È sbagliato applicare ad ogni fascia d’età la sua buona etichetta, con cui ogni individuo si trova poi costretto a confrontarsi e misurarsi. Nello specifico, la definizione con cui i ragazzi si scontrano durante l’adolescenza e quella di protagonisti degli anni “migliori” della loro vita, definizione che spesso proviene da un mondo adulto ormai lontano e immemore delle lotte e dei combattimenti della crescita, generando nei giovani un senso di inadeguatezza e di netta divisione tra la propria percezione e quella del mondo esterno.

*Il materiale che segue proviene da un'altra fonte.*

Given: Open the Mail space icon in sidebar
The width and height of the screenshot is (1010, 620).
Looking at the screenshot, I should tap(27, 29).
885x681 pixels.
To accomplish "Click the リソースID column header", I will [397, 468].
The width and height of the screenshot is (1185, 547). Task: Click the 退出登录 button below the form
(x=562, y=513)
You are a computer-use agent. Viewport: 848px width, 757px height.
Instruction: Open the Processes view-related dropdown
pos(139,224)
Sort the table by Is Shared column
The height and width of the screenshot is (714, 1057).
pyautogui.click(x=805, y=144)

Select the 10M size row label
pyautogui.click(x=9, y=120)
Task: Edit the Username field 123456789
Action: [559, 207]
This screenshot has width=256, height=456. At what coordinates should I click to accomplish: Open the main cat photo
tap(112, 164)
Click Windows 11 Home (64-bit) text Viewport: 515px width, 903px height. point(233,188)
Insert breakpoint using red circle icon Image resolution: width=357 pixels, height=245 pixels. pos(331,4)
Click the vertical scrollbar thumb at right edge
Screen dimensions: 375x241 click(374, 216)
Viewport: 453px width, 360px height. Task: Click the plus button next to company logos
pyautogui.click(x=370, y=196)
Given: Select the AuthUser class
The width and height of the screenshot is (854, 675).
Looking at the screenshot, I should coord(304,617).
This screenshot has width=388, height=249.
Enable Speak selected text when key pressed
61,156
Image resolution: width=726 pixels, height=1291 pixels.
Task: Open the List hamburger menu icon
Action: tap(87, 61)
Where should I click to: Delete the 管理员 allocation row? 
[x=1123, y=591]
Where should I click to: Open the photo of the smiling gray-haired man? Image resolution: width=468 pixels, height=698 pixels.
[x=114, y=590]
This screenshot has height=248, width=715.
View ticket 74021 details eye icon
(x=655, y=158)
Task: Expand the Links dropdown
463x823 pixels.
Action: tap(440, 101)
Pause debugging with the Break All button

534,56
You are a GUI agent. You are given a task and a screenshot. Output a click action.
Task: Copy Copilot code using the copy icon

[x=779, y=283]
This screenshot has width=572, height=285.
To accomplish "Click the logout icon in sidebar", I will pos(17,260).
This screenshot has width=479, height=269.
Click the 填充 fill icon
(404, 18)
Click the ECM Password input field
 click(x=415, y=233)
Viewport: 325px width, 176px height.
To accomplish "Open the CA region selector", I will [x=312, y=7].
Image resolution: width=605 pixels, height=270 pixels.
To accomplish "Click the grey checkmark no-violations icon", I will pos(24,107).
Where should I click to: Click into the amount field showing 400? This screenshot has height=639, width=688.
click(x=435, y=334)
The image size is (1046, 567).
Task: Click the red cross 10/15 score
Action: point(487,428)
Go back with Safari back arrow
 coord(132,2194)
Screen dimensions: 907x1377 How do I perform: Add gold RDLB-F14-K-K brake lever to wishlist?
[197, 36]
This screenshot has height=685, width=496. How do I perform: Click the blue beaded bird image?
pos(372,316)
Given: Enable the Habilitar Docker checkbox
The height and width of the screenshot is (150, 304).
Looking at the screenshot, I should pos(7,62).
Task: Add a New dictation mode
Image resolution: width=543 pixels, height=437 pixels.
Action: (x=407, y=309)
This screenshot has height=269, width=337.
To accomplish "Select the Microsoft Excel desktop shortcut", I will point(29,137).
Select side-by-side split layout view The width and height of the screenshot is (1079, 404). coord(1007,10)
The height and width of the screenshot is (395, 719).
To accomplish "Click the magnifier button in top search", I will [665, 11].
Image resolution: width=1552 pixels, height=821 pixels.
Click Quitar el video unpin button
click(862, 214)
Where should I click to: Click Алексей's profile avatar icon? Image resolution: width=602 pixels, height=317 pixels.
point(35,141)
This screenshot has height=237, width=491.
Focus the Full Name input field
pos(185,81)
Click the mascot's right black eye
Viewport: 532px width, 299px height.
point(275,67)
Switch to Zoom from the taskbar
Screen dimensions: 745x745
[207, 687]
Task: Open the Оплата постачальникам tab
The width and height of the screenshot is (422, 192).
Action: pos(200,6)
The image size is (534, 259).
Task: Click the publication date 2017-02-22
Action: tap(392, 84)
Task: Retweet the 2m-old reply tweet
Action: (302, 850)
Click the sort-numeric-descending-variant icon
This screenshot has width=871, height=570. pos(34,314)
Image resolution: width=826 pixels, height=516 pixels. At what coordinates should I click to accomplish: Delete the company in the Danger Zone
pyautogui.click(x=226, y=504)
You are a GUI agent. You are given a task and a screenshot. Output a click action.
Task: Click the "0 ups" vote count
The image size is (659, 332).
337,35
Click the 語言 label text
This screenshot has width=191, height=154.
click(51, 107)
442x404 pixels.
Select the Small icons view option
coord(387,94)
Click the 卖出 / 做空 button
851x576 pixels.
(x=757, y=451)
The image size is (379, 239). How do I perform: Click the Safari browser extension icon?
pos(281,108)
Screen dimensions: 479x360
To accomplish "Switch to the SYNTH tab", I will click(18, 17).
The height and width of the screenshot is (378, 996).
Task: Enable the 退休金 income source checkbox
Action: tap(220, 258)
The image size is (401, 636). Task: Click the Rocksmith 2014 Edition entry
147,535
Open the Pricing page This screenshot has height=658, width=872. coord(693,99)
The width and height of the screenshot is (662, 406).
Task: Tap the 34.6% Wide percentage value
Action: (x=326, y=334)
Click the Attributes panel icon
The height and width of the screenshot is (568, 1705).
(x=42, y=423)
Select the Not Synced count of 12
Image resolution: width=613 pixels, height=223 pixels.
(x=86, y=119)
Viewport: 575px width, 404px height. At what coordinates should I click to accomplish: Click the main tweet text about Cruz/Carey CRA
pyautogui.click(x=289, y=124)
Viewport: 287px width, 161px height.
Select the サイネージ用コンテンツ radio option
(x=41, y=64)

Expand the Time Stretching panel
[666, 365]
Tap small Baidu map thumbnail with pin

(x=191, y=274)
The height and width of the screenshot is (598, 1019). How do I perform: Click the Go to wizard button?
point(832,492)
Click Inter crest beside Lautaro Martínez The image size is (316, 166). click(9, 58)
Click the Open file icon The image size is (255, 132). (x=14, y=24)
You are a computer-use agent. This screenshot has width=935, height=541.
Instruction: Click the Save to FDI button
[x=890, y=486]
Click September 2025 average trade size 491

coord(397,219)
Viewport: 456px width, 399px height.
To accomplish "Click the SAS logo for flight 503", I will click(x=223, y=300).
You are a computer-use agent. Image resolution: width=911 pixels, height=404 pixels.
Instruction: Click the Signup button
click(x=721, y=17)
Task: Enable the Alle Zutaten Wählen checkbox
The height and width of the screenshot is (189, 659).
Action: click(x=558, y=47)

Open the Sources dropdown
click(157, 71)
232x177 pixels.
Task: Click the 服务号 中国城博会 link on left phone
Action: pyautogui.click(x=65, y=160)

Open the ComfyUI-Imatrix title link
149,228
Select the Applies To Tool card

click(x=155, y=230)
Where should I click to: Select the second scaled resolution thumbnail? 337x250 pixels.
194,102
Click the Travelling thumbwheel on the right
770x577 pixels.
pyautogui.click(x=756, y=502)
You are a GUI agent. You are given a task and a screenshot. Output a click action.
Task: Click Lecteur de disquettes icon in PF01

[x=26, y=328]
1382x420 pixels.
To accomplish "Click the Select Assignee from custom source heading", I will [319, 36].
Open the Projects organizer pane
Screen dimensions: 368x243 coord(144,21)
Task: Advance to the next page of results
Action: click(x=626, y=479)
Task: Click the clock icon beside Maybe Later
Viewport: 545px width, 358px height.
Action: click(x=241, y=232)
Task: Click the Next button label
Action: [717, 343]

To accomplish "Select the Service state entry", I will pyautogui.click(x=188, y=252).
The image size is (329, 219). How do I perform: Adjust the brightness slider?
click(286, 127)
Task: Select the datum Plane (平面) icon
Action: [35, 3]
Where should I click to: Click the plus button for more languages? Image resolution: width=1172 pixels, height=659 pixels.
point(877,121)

Creare delle categorie in cui incasellare le vite delle persone, delle tappe precise da seguire in un percorso che vorrebbe diventare standardizzato come tutto ciò che lo circonda, non fa altro che togliere valore all’individuo e alla dose di fatica e coraggio che ognuno è chiamato a impiegare come singolo.

Il problema dei ragazzi di oggi non è il senso di disagio, un sentimento conosciuto dall’uomo di tutte le generazioni probabilmente da un tempo molto antico.

Il problema reale è la mancanza di uno stimolo a cercare in sé la forza di non arrendersi troppo presto, prima ancora di poter vedere il frutto delle proprie fatiche; e su questo bisognerebbe cercare di lavorare per risollevare una generazione che si sente ormai completamente disillusa e che confonde l’auto-protezione col rifugio in sistemi che sono invece una condanna.